# Osmocote + not dissolving?



## psych (Jan 7, 2013)

I have a 40B setup with a PFS substrate. I had been using Osmocote+ bought from a user on the forum, but after tearing the tank down I'm finding the yellow granules that I had buried in the sand everywhere. I suspected they would dissolve over time but that doesn't seem to be the case. 

Should they be dissolving/disappearing, or is it normal to find the yellow granules everywhere. If they should be, why aren't they? Something off with my water chemistry?


----------



## Madsci (Dec 9, 2012)

The yellow granules are probably just the coating - the terrestrial ferts are in a polycarbonate coating, or something like that, and the time-release nature of the ferts is facilitated through diffusion across that coating I believe. If you pop the spent-coatings and it's just water inside, and not a hazy-looking liquid, then they're probably empty. They only last a couple months.


----------



## psych (Jan 7, 2013)

Interesting. Multiple of these yellow granules come enclosed in a clear capsule that dissolves shortly after contact with the water. I was under the impression the yellow granules themselves were the fertilizer, but it seems like you're saying there's something else inside of those granules which then gets dispersed? If so, I may need to find an alternative. I hate those yellow granules that end up littering my substrate.


----------



## mistahoo (Apr 25, 2012)

The yellow granules are not fertilizer, but the medium that holds the fertilizer. They won't dissolve as mentioned, they allow for a slow release of the ferts. That's the downside to osmocote+. If you absolutely cannot deal with the granules, API Root Tabs are a pretty good option, but price wise, osmocote+ is a lot better.


----------



## psych (Jan 7, 2013)

mistahoo said:


> The yellow granules are not fertilizer, but the medium that holds the fertilizer. They won't dissolve as mentioned, they allow for a slow release of the ferts. That's the downside to osmocote+. If you absolutely cannot deal with the granules, API Root Tabs are a pretty good option, but price wise, osmocote+ is a lot better.


Thanks for the clarification. I learned something new. I'll probably still stick with osmocote+ just because of the price difference. Do you know if the granules break down over time? Or do people just pick them out of the substrate when the get tired of looking at them.


----------



## Diana (Jan 14, 2010)

They can get broken up over time, but removing them when they show up is faster.


----------



## Fujiija (Feb 24, 2012)

I've used Osmocote for many years on my houseplants and I can still recall seeing those yellow balls for a long time after applying to the soil. Now I put Osmocote in my tank but I can't quite get my Aqueon water changer hose to suck them out when they come to the surface.

Any good, quick, easy way to get them out of the substrate once they're spent? Picking them out one by one would be very tedious.

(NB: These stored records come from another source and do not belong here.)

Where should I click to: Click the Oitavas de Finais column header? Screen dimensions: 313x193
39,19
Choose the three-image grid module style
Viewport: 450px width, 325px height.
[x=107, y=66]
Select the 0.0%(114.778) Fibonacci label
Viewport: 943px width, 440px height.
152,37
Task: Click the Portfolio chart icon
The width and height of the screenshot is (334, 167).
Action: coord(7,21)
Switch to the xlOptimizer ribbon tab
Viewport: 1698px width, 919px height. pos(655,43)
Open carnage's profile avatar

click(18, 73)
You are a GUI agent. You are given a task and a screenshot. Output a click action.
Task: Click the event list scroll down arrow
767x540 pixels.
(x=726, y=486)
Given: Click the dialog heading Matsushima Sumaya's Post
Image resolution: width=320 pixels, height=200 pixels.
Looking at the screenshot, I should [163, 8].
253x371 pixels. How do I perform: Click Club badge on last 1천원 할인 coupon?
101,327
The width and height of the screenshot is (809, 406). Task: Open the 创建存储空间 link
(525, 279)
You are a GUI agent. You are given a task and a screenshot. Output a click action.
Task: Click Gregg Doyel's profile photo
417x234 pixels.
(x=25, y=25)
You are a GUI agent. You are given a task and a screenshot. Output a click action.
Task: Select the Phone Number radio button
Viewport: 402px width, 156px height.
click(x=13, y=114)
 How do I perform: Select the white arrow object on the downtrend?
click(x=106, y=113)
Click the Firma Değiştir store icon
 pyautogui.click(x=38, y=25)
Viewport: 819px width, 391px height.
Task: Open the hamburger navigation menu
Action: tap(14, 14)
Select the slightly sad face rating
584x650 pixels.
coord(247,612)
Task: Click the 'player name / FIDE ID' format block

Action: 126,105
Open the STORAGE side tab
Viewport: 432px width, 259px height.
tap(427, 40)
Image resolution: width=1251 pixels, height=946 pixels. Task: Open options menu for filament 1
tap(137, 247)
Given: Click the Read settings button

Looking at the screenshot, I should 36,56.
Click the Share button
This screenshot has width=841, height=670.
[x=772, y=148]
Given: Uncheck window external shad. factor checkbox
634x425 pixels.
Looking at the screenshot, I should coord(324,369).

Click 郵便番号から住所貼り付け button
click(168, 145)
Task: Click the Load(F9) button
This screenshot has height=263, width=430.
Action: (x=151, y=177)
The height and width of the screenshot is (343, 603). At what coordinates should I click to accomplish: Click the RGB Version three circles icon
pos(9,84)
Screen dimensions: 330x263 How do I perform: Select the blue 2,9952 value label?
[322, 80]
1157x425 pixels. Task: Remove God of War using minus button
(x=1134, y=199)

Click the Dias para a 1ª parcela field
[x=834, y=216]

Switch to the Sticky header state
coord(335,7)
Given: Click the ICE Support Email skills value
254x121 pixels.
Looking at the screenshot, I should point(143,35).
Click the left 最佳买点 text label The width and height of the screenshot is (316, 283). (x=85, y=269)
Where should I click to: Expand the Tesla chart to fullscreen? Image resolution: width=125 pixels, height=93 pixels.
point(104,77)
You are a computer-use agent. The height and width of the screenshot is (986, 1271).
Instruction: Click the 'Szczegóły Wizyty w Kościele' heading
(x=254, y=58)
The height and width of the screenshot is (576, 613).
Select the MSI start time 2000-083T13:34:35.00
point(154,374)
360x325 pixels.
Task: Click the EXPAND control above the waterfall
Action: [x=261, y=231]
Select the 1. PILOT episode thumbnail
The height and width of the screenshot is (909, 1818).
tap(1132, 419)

I have also decided to selectively place Osmocote under plants with larger root systems instead of just putting them every 6 inches in a grid pattern. Hopefully this will allow me to still get the benefits of substrate fertilization but minimize the little yellow balls all over the place.


----------



## psych (Jan 7, 2013)

Thanks Diana, that's what I was thinking. Good to have confirmation. 

Regarding siphoning them out, I find myself in the same boat. I end up just trying to re-bury them.


----------



## mistahoo (Apr 25, 2012)

They break down after a very very long time. You can siphon them out with any hose. Don't need a python. It's just that if they're deep in the substrate that's another story


----------



## psych (Jan 7, 2013)

I ended up purchasing some grosoil tabs and just put them in the other day. We'll see how they do as an alternative to osmocote.


----------



## Blacktetra (Mar 19, 2015)

I know it doesn't solve the real problem of not being able to get rid of them with a gravel vac, but those osmocote balls will empty of liquid over time if in the air, and then will take some real time to fill back up and sink again, so if you're trying to clean these guys out, the easiest thing to do would likely be to scoop out the densest collection of substrate/osmocote balls, let them dry on a sheet, then re-submerge after a handful of hours/days. (no idea how long) the osmocote balls should simply float to the surface at that point.

Not a great solution for an established tank, but not a bad means of sorting them out of substrates like sand once you're re-starting a tank. I found this also worked for helping me seperate organics from my gravel. In general organics, once dried out, won't resaturate quickly, so if you leave your substrate out in the sun for a day and then dump it in a bucket of water, and gently stir, all the nasty floats up and the substrate stays on the bottom. Just thought I'd throw out my two cents. It's not flawless, but I hope it might be helpful to some.


----------



## tapash82 (Sep 5, 2019)

psych said:


> Thanks for the clarification. I learned something new. I'll probably still stick with osmocote+ just because of the price difference. Do you know if the granules break down over time? Or do people just pick them out of the substrate when the get tired of looking at them.


You can prepare a small packet using cloths. Put some beads of Osmocoat inside the pocket. I prefer cloth packet over gelatine capsule because, the gelatine capsule eventually dissolve allowing the beads to spread. Cloth packet will keep those Osmocoat beads (full or empty) inside it while allowing the fertilizer to dissolve in the water. That's what I do.


----------



## CatsMeow (Nov 9, 2009)

tapash82 said:


> I prefer cloth packet over gelatine capsule because, the gelatine capsule eventually dissolve allowing the beads to spread.


Interesting idea! Do you use mesh, or something else? Do you just bury them in the substrate, like you would with the gelatin capsules?


----------



## DaveKS (Apr 2, 2019)

CatsMeow said:


> Interesting idea! Do you use mesh, or something else? Do you just bury them in the substrate, like you would with the gelatin capsules?


You can use the cheap fiberglass window screen mesh ($5 roll) to sew or glue up some mesh packets. That stuff lasts for decades and easy to retrieve. Put some peat, 5-6 osmocote pellets and 5-6 pieces of crushed coral and you’ve got a nice packet to bury beside plants.


----------